The full listing should be transcribed verbatim.

────────────────────

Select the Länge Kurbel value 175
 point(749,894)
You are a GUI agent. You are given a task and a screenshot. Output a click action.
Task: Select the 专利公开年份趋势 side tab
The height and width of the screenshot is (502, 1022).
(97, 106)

────────────────────

OUTPUT BELOW:
Select the Länge Kurbel value 175
 point(749,894)
You are a GUI agent. You are given a task and a screenshot. Output a click action.
Task: Select the 专利公开年份趋势 side tab
The height and width of the screenshot is (502, 1022).
(97, 106)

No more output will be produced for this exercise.